So, you want to use Jasmine for TDD/BDD and you want to use CoffeeScript for sparing your keyboard's poor '{' and '}' keys from any more abuse? Well, then here's a skeleton project for you!

Get up and running

Install CoffeeScript (one mildly roundabout approach follows):

  1. Install homebrew

    ruby -e "$(curl -fsSL https://gist.github.com/raw/323731/install_homebrew.rb)"
  2. Install node.js

    brew install node
  3. Install npm

    curl http://npmjs.org/install.sh | sh
  4. Install CoffeeScript

    npm install -g coffee-script

Run this project:

  1. Install Bundler

    gem install bundler 
  2. Clone this repo somewhere:

    git clone git://github.com/searls/jasmine-coffee.git && cd jasmine-coffee
  3. Tell Bundler to install Sinatra, CoffeeScript, and rack-coffee

    bundle install
  4. Run Sinatra to start serving up everything

    bundle exec ruby sinatra.rb
  5. Visit the spec runner in your browser:

    open http://localhost:4567/SpecRunner.html

Now you're cooking with gas (and perhaps trying to avoid thinking about how putting Jasmine in Coffee would actually taste).

This project's example code

To help get you started, this project includes an example class called "ReducesUrls" with a #reduce method that will take a URL string and break it up into its components (e.g. host, port, query string, and a parameter object of what was on the query string). To see how it works, check out the spec.

Adding your own CoffeeScript

In short: add CoffeeScripts to public/src and public/spec with a ".coffee" extension. They'll be accessible from the web with a ".js" extension, which is how you'll want to reference them from your SpecRunner.html file.

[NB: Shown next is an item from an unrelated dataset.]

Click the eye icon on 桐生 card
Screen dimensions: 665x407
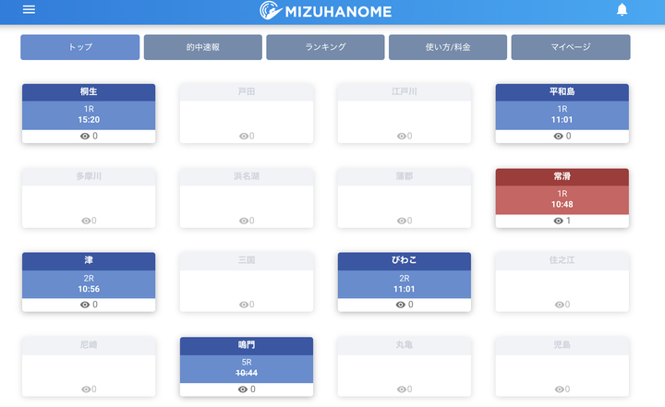pos(83,136)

For example, let's say you want to write a script about pants. You would simply create a source public/src/pants.coffee and a spec public/spec/pants-spec.coffee and fill them up with CoffeeScript. Or a silly alert:

alert "Pants!"

To see that they get loaded as JavaScript in the browser, the SpecRunner should include:

<script type="text/javascript" src="src/pants.js"></script>
<script type="text/javascript" src="spec/pants-spec.js"></script>

Upon loading the SpecRunner in a browser, you should see your alert and, upon inspection, be able to take a look at the generated CoffeeScript. Which, at the time of this writing, would look a little like:

(function() {

Go forth!

Now all you have to do is go write code. If you'd like an intro on getting started with Jasmine (in JavaScript), I've posted a presentation and another example standalone project on github.